BEGIN

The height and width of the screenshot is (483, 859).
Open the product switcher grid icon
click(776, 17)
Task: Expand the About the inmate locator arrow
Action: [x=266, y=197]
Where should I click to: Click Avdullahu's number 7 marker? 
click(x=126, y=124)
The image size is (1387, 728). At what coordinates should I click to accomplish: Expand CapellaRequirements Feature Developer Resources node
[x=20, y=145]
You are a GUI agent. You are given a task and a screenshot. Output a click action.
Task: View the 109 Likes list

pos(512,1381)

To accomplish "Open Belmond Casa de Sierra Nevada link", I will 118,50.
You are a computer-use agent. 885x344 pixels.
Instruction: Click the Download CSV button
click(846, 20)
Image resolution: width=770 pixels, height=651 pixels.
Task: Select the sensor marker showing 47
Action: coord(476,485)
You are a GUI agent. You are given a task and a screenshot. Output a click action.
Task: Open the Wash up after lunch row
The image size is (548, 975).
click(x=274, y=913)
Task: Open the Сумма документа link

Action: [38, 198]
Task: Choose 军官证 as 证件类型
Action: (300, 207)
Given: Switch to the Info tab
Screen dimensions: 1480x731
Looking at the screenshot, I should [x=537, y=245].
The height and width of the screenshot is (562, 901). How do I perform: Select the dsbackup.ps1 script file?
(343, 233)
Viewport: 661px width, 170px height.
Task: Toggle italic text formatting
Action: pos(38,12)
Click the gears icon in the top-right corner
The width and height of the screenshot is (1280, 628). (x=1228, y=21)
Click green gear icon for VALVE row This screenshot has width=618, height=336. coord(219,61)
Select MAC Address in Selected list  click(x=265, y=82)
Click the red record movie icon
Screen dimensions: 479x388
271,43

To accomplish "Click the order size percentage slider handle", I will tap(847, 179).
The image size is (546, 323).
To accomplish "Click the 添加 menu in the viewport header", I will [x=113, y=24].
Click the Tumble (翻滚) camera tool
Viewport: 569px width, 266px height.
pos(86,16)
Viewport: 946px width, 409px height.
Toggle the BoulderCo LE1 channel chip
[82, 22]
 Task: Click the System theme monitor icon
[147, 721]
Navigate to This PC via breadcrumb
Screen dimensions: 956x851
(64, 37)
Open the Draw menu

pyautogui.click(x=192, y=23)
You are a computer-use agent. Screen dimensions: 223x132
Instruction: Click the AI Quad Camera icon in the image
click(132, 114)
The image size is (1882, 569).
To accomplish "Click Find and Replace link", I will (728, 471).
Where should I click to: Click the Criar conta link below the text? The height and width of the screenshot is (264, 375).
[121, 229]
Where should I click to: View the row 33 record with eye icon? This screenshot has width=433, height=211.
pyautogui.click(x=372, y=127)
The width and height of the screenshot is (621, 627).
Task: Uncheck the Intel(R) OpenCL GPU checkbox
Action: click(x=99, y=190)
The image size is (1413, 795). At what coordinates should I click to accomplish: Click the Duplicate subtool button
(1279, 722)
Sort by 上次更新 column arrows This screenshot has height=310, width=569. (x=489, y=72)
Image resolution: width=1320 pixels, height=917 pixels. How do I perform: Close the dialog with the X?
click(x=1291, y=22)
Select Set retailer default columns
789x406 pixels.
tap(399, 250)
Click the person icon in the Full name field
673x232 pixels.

END

#### [YOUR ASSIGNMENT]
Gather every line from the listing above in which "computer" appears, and copy those lines.

#### [ANSWER SECTION]
You are a computer-use agent. 885x344 pixels.
You are a computer-use agent. Screen dimensions: 223x132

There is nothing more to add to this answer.